▶ WORK REQUIRED
All entries below must be given again word for word.

▶ TASK INPUT
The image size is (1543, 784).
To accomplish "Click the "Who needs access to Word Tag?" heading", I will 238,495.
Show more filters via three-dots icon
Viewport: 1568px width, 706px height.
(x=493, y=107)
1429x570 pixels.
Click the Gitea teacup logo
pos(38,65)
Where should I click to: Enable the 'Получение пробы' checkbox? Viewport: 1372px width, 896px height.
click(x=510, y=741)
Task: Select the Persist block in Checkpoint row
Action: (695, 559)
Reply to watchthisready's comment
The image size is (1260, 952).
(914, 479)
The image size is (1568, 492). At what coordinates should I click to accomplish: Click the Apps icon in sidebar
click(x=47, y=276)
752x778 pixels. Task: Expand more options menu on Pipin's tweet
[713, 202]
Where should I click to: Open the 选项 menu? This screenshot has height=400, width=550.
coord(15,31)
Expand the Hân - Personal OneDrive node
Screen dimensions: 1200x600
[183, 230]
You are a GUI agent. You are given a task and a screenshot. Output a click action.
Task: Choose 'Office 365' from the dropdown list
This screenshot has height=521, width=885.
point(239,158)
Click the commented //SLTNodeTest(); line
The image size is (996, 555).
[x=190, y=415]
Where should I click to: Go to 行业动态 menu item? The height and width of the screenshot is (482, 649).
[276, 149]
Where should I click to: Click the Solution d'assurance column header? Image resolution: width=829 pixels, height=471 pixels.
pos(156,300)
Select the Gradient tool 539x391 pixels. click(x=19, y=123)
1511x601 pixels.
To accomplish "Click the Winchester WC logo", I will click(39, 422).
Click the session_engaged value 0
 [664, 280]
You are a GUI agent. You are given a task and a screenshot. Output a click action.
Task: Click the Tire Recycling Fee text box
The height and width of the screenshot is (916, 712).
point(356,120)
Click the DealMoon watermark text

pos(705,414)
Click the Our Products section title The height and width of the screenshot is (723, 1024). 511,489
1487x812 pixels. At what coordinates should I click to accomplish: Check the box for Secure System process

▶ THE ANSWER
The image size is (1543, 784).
To accomplish "Click the "Who needs access to Word Tag?" heading", I will 238,495.
Show more filters via three-dots icon
Viewport: 1568px width, 706px height.
(x=493, y=107)
1429x570 pixels.
Click the Gitea teacup logo
pos(38,65)
Where should I click to: Enable the 'Получение пробы' checkbox? Viewport: 1372px width, 896px height.
click(x=510, y=741)
Task: Select the Persist block in Checkpoint row
Action: (695, 559)
Reply to watchthisready's comment
The image size is (1260, 952).
(914, 479)
The image size is (1568, 492). At what coordinates should I click to accomplish: Click the Apps icon in sidebar
click(x=47, y=276)
752x778 pixels. Task: Expand more options menu on Pipin's tweet
[713, 202]
Where should I click to: Open the 选项 menu? This screenshot has height=400, width=550.
coord(15,31)
Expand the Hân - Personal OneDrive node
Screen dimensions: 1200x600
[183, 230]
You are a GUI agent. You are given a task and a screenshot. Output a click action.
Task: Choose 'Office 365' from the dropdown list
This screenshot has height=521, width=885.
point(239,158)
Click the commented //SLTNodeTest(); line
The image size is (996, 555).
[x=190, y=415]
Where should I click to: Go to 行业动态 menu item? The height and width of the screenshot is (482, 649).
[276, 149]
Where should I click to: Click the Solution d'assurance column header? Image resolution: width=829 pixels, height=471 pixels.
pos(156,300)
Select the Gradient tool 539x391 pixels. click(x=19, y=123)
1511x601 pixels.
To accomplish "Click the Winchester WC logo", I will click(39, 422).
Click the session_engaged value 0
 [664, 280]
You are a GUI agent. You are given a task and a screenshot. Output a click action.
Task: Click the Tire Recycling Fee text box
The height and width of the screenshot is (916, 712).
point(356,120)
Click the DealMoon watermark text

pos(705,414)
Click the Our Products section title The height and width of the screenshot is (723, 1024). 511,489
1487x812 pixels. At what coordinates should I click to accomplish: Check the box for Secure System process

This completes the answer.